Friday, March 19, 2004

The raising of voices

It was hardly noticed - but the meaning will not be lost. In Vietnam, it took 10 years for it to happen in any significant way - this time it took one.

It was Gold Star families marching in protest of the war.

This past Sunday, over 250 members of military families who have lost children in Iraq protested at the US air base in Dover, Delaware, where the dead are returned to the states. On Monday, over 100 gathered at Walter Reed Army Hospital in DC, where the war's most seriously wounded recuperate, then marched to the White House.

"Anyone who has been killed over there has died in vain," said Sue Niederer of Pennington, NJ. "What are we there for?"

Not all the anti-war families make the same protests.

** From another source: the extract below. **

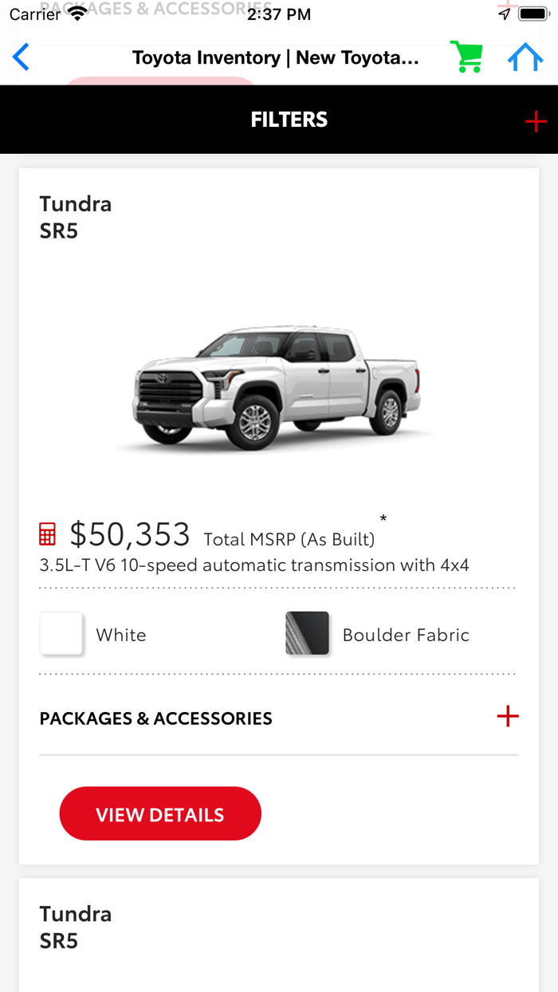Tap the back chevron to go back
The width and height of the screenshot is (558, 992).
tap(20, 57)
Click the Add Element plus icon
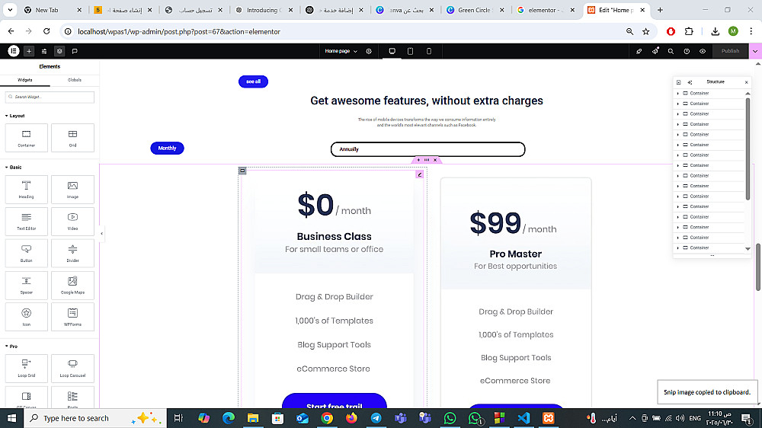Image resolution: width=762 pixels, height=428 pixels. tap(29, 51)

Some want troops out now, some want to stay and "do it right" as a means to justify their loss. Others are angry about the lack of proper training and equipment. Most are frustrated by delays in providing causes of death or return of personal effects. But
[v]irtually all resent the fact they lost family members under false pretences because they are convinced no weapons of mass destruction will ever be found.
Notably, Rosemarie Dietz Slavenas of Rockford, IL, called the search for banned weapons a "snipe hunt."

I couldn't have said it better.

Footnote: And where did I first learn of this? ABC? NBC? CNN? The New York Times? Surely you jest. It was the Toronto Star. There was some coverage after the fact - which I had to dig for - but nothing before.